§ **Goal of the exercise**:
Look for the word "computer" in the material below, then report each line where it occurs.

§ **The records**:
======

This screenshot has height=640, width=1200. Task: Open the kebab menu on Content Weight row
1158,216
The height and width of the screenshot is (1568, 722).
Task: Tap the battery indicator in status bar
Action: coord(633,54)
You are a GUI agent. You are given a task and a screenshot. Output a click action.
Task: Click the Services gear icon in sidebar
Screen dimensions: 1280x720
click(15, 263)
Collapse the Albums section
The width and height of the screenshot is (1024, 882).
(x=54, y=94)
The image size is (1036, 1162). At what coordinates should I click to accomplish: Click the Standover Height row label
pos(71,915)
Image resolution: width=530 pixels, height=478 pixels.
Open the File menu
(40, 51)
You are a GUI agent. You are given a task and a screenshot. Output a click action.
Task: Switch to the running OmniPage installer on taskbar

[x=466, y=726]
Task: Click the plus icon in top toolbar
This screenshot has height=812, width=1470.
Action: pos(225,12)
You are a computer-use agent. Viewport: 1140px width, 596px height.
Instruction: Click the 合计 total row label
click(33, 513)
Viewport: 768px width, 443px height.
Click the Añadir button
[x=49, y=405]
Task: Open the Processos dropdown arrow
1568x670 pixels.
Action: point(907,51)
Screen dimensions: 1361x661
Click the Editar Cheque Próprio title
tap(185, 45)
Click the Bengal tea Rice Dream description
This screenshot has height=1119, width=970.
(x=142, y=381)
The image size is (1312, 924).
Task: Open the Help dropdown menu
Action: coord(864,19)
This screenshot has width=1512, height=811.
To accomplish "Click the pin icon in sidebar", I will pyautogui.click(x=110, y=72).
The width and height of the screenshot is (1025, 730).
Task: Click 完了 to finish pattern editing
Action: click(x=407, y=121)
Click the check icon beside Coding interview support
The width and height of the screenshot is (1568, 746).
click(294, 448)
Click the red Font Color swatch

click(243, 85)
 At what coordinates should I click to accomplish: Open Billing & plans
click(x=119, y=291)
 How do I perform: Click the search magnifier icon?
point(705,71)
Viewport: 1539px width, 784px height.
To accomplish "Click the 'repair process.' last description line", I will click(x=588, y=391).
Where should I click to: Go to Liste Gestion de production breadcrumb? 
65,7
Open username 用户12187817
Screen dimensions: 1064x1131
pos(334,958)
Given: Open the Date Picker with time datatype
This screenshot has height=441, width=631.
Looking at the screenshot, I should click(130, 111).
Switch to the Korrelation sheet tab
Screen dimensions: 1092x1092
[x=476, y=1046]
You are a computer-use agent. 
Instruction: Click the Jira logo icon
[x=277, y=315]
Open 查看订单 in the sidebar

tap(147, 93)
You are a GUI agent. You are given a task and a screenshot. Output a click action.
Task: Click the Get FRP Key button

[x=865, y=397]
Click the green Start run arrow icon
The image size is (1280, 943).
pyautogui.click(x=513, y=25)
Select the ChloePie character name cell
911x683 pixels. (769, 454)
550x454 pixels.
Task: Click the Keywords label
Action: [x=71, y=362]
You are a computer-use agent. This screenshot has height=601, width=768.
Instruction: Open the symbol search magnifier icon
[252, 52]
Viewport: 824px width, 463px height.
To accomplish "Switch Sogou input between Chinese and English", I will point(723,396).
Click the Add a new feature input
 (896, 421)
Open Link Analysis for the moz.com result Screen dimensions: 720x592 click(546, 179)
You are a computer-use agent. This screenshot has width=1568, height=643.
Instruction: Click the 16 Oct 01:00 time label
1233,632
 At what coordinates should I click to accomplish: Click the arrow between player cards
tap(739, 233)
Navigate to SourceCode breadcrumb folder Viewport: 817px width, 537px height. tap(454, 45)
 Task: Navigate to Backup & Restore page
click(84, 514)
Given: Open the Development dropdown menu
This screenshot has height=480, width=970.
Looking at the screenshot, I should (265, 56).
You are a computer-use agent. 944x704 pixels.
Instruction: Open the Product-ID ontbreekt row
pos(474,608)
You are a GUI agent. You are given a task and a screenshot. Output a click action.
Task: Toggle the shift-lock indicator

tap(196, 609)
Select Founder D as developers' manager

======

§ **Answer below**:
You are a computer-use agent. Viewport: 1140px width, 596px height.
You are a computer-use agent. 
You are a computer-use agent. This screenshot has height=601, width=768.
You are a computer-use agent. This screenshot has width=1568, height=643.
You are a computer-use agent. 944x704 pixels.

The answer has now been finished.